Crash and Burn

on Saturday, August 28, 2010
I know I've been very remiss about writing lately.  There's been so much going on this month, and here I've written about very little.  I do have one post that I've hand written.  I just have to type it up and post it.  This post won't be that one though. 

I've been having some rather large problems with my depression again.  If a day goes by without crying right now, I can mark it on the calendar and have a celebration.  And I truly thank the Lord for good friends.  Without them I'd be incredibly lost right now. 

I don't know what happened last weekend, but something must have.  On Monday, instead of following my usual routine for the morning, I just sat on the couch.  Then around 10:30 or so I realized I had some pretty high anxiety and I couldn't control it.  I couldn't control my breathing, I was crying, I was shaking. And because of that,I thought I was going to pass out.  What a joy that would be for Kirstin to find me on the floor or something.   After a lot of online messaging with Matt, I finally called Angie.  She came and helped me screw my head on straight and keep it there.  I was barely able to take care of my girls.  I had Kirstin give Emily a bottle after I put Emily in her high chair. Kirstin's lunch consisted of crackers, peanut butter, and beef jerky.  It was the best I could do.  I had planned on making eggs and toast, but I didn't feel I could handle even something as simple as that.

Once Angie got there, she didn't expect me to talk about what was going on, but just went with the flow of things.  She kept reminding me of what I was starting to do so that I could accomplish things.  She took care of my girls for a little bit until I felt competent again.  I got a shower, some laundry done, and got the bottles filled (I usually do that right away in the morning).  Once I felt able, I talked to Angie about it.  I told her I just didn't know what exactly happened.  Then to hear Kirstin say, "Mommy is crying a lot today."  It just about broke my heart.  We got things figured out, and my Matt brought her Matt out (they're the Matts of Computing Services on campus) and we had a nice supper and some time with friends.  I still don't know exactly what happened.  I'm pretty boggled about it all still.

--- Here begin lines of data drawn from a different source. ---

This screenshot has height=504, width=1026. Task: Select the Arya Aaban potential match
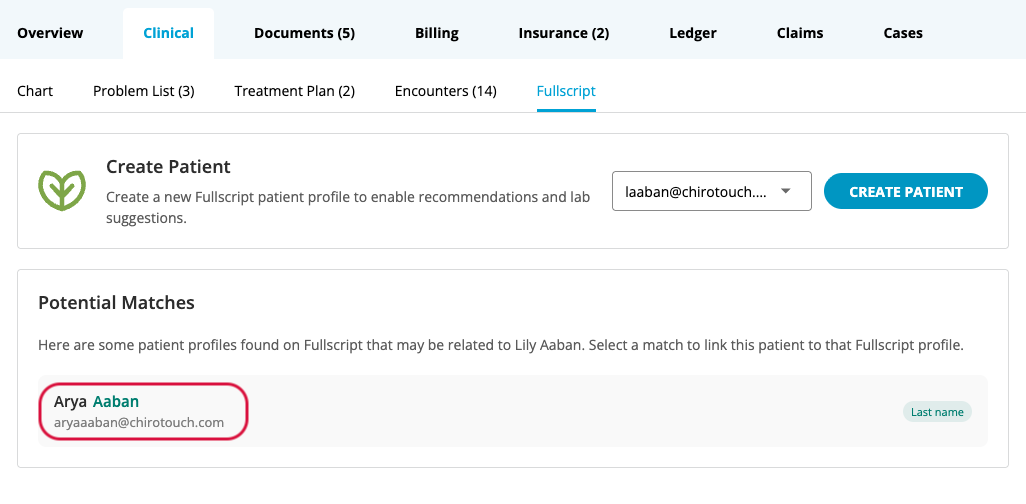(x=96, y=402)
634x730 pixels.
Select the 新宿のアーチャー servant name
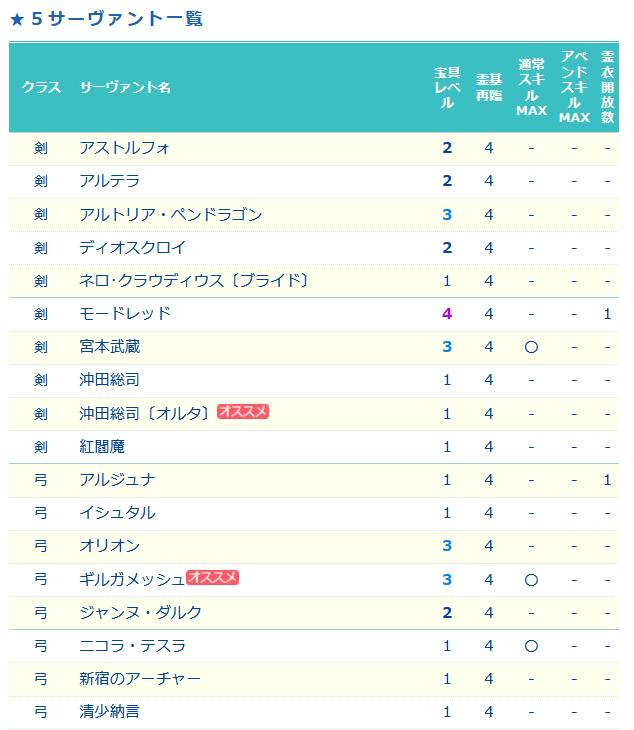(140, 679)
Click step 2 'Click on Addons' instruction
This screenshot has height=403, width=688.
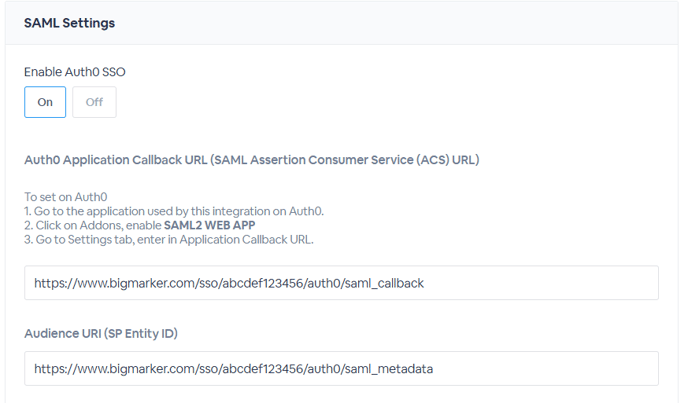tap(140, 225)
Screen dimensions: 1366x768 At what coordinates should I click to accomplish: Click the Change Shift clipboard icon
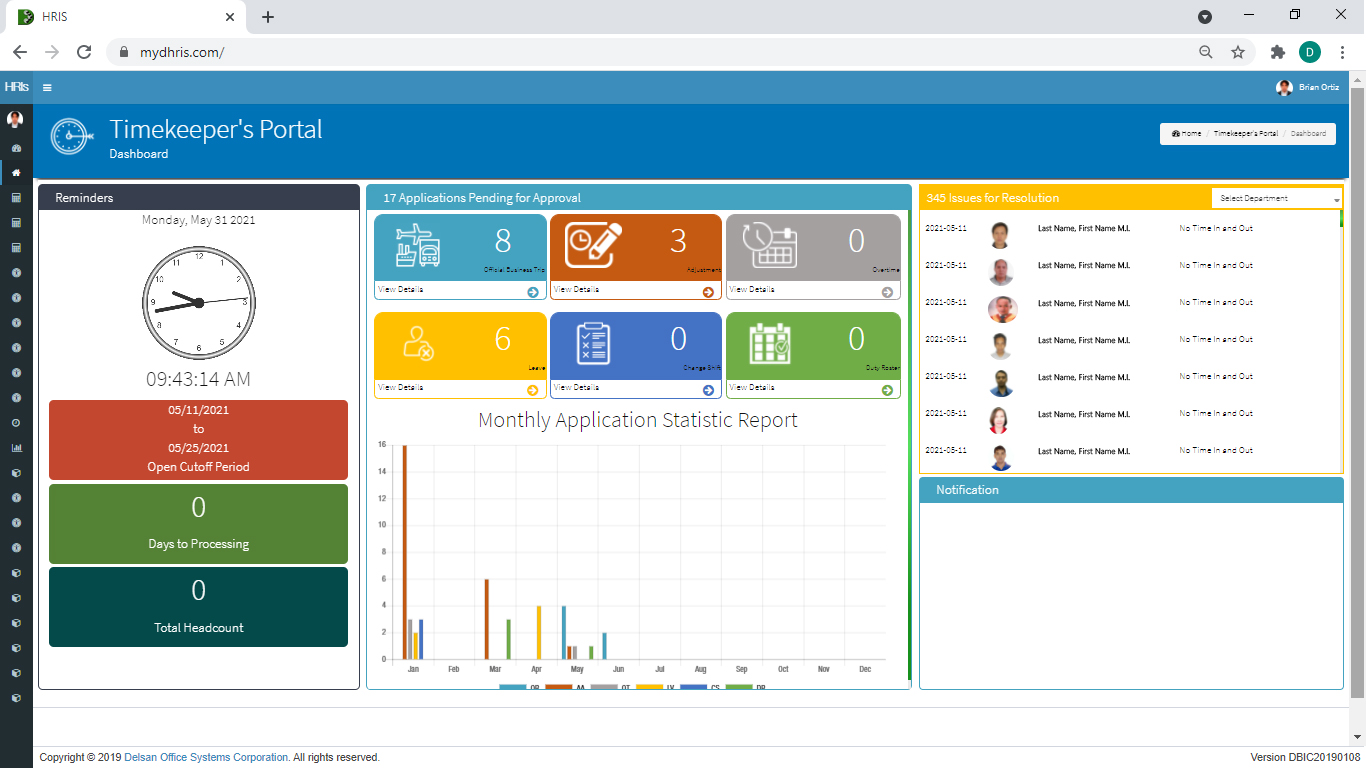point(593,343)
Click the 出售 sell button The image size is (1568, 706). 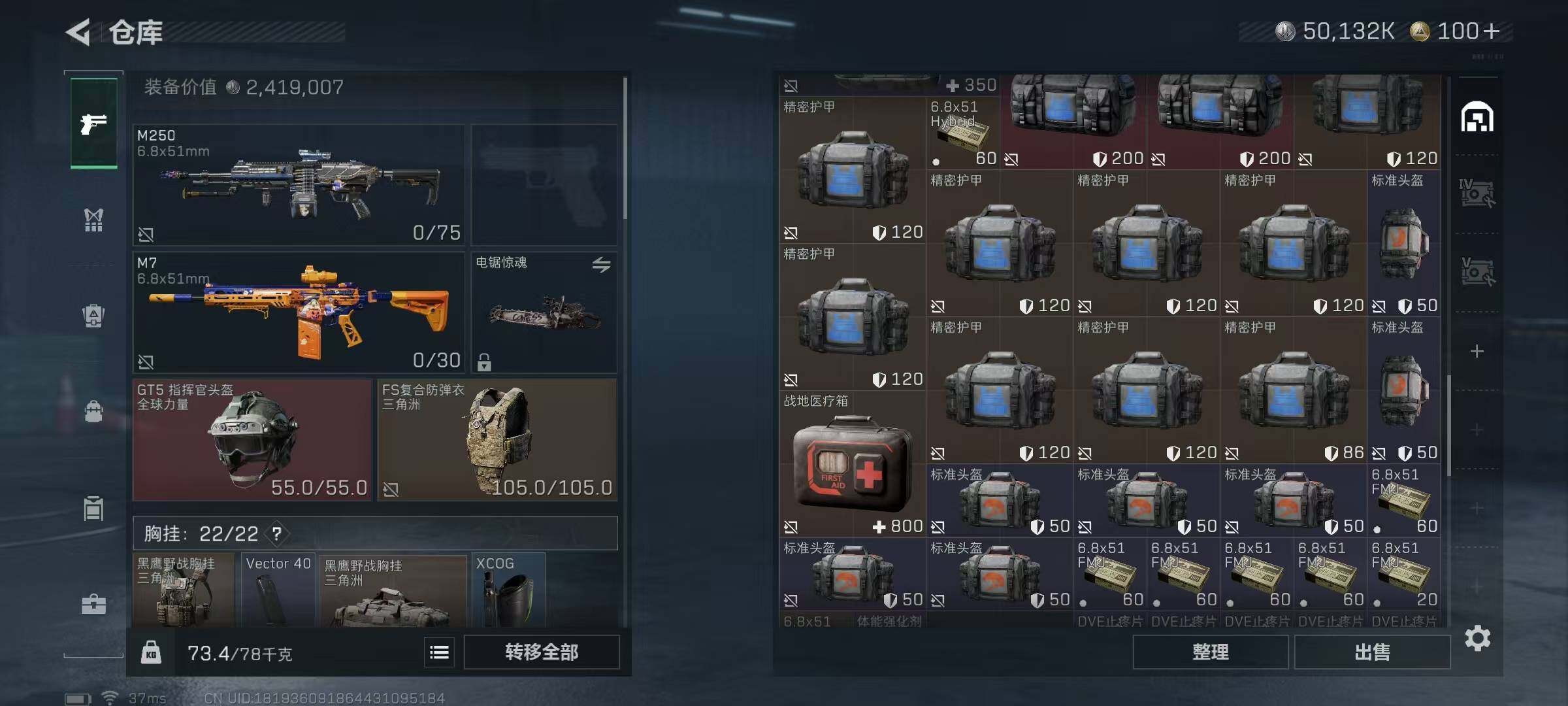pyautogui.click(x=1373, y=652)
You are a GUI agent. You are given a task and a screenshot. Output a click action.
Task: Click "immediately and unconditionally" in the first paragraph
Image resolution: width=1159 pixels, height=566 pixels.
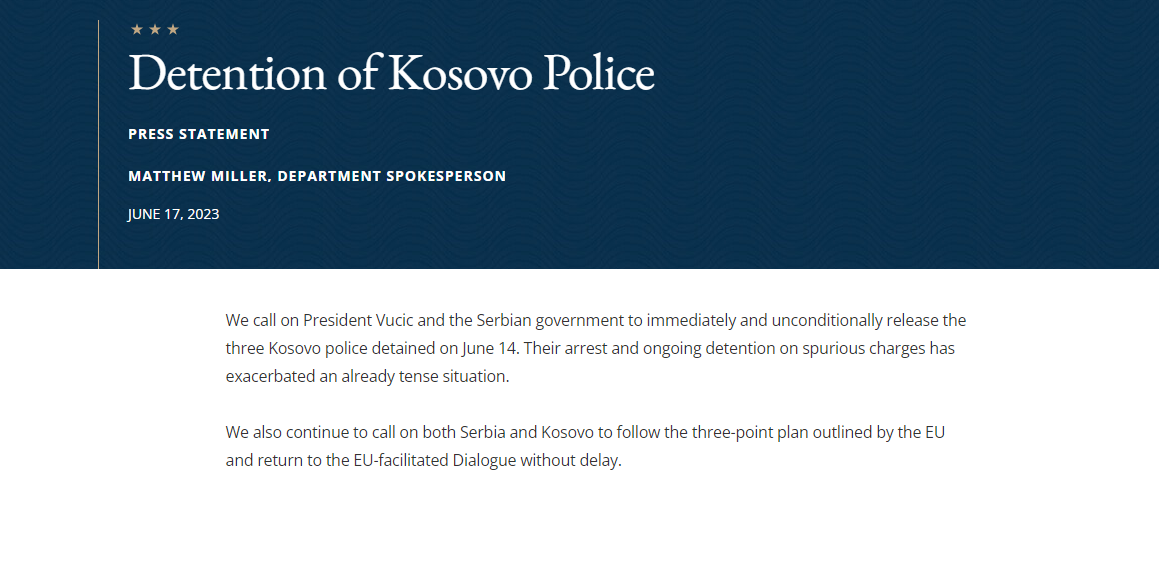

I did have an appointment with my psychiatrist on Wednesday.  I described it to her, and she said it sounds like a real panic attack.  I walked out of there with a prescription for Xanax and Cymbalta.  The Xanax I'm supposed to take at night for help to sleep and to take during the day for anxiety as needed.  I start the Cymbalta tomorrow.  I can probably expect about two weeks of dizziness until my body gets used to the meds again.  That should really help me out.  I'm hoping the Cymbalta takes care of some of the anxiety as well.  It's still sky high, and I can't force myself to leave the house all the time.  My mental cheerleader has just thrown down her pom poms and left for a little bit.  I'm making my way back though. 

So, where to from here?  I figure I can only go up.  I had everything together as well as I possibly could for so long.  I guess it was only a matter of time before something happened.  I think I slipped back about halfway again.  So, up we go, and the climbing continues!